### Task goal
From the entries below, transcribe exactly the lines between the line holding "Instruction: Select the" and the line holding "Given: Click the Message text box", inclusive; skip all other lines.
☆ ☆ ☆ ☆ ☆
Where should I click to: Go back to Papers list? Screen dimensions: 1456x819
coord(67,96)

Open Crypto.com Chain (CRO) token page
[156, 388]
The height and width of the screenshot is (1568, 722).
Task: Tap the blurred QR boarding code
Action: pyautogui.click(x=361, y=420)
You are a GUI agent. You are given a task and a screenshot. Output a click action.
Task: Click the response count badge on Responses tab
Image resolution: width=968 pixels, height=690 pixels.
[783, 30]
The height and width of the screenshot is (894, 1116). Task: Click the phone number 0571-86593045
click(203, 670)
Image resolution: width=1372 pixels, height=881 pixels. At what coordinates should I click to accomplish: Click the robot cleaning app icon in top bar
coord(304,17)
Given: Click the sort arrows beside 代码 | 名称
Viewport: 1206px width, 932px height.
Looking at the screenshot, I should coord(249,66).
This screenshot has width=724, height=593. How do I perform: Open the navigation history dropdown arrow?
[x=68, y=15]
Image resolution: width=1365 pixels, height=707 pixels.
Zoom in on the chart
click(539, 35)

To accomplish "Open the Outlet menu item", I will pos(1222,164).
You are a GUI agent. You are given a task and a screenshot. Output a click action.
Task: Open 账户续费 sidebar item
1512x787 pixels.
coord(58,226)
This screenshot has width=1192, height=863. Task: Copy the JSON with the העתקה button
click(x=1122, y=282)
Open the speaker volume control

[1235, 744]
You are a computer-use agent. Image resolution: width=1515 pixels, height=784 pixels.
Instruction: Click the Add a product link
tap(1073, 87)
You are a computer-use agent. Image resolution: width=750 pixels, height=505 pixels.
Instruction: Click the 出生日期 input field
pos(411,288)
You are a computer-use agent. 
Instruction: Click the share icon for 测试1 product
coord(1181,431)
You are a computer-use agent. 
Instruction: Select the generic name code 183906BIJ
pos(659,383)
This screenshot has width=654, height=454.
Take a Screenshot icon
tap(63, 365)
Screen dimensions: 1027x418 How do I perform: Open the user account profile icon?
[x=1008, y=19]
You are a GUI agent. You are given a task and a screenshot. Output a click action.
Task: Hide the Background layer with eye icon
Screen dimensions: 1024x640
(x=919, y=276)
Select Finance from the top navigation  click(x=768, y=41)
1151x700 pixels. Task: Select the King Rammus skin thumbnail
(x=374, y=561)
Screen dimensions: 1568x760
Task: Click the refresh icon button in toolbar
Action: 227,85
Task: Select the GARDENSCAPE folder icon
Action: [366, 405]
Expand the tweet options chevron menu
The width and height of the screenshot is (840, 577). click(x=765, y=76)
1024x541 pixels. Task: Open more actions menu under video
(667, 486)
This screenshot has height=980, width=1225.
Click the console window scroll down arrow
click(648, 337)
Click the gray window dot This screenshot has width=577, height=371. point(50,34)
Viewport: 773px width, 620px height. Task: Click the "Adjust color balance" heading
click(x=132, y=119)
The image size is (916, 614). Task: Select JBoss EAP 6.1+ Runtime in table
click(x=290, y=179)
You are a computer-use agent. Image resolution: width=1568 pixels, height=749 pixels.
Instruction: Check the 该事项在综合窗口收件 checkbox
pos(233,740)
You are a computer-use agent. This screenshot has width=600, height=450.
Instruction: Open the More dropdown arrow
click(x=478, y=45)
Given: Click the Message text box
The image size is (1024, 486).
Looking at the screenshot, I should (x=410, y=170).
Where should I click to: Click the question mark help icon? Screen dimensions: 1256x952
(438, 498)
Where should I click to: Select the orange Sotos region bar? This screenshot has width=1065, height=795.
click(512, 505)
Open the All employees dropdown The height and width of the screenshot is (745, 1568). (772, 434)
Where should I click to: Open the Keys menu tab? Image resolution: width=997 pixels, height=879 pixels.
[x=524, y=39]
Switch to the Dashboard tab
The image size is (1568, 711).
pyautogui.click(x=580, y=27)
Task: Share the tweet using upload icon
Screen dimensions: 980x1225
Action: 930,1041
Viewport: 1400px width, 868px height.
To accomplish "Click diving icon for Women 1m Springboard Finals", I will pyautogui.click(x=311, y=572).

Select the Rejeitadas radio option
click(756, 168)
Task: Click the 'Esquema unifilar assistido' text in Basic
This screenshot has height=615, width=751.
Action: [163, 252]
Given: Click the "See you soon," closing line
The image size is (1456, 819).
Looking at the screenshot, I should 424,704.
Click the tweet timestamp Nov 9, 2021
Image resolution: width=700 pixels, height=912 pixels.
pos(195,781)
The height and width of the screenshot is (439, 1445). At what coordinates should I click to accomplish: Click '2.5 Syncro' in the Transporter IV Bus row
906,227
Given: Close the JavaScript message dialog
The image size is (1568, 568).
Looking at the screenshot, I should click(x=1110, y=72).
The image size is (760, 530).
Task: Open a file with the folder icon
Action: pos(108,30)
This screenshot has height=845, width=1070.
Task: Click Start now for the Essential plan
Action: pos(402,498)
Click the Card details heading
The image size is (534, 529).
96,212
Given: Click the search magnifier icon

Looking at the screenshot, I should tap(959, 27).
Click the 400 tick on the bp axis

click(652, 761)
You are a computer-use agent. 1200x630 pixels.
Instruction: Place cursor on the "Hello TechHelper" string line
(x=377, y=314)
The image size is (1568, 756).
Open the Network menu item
☆ ☆ ☆ ☆ ☆
### Written answer
Instruction: Select the generic name code 183906BIJ
pos(659,383)
This screenshot has width=654, height=454.
Take a Screenshot icon
tap(63, 365)
Screen dimensions: 1027x418 How do I perform: Open the user account profile icon?
[x=1008, y=19]
You are a GUI agent. You are given a task and a screenshot. Output a click action.
Task: Hide the Background layer with eye icon
Screen dimensions: 1024x640
(x=919, y=276)
Select Finance from the top navigation  click(x=768, y=41)
1151x700 pixels. Task: Select the King Rammus skin thumbnail
(x=374, y=561)
Screen dimensions: 1568x760
Task: Click the refresh icon button in toolbar
Action: 227,85
Task: Select the GARDENSCAPE folder icon
Action: [366, 405]
Expand the tweet options chevron menu
The width and height of the screenshot is (840, 577). click(x=765, y=76)
1024x541 pixels. Task: Open more actions menu under video
(667, 486)
This screenshot has height=980, width=1225.
Click the console window scroll down arrow
click(648, 337)
Click the gray window dot This screenshot has width=577, height=371. point(50,34)
Viewport: 773px width, 620px height. Task: Click the "Adjust color balance" heading
click(x=132, y=119)
The image size is (916, 614). Task: Select JBoss EAP 6.1+ Runtime in table
click(x=290, y=179)
You are a computer-use agent. Image resolution: width=1568 pixels, height=749 pixels.
Instruction: Check the 该事项在综合窗口收件 checkbox
pos(233,740)
You are a computer-use agent. This screenshot has width=600, height=450.
Instruction: Open the More dropdown arrow
click(x=478, y=45)
Given: Click the Message text box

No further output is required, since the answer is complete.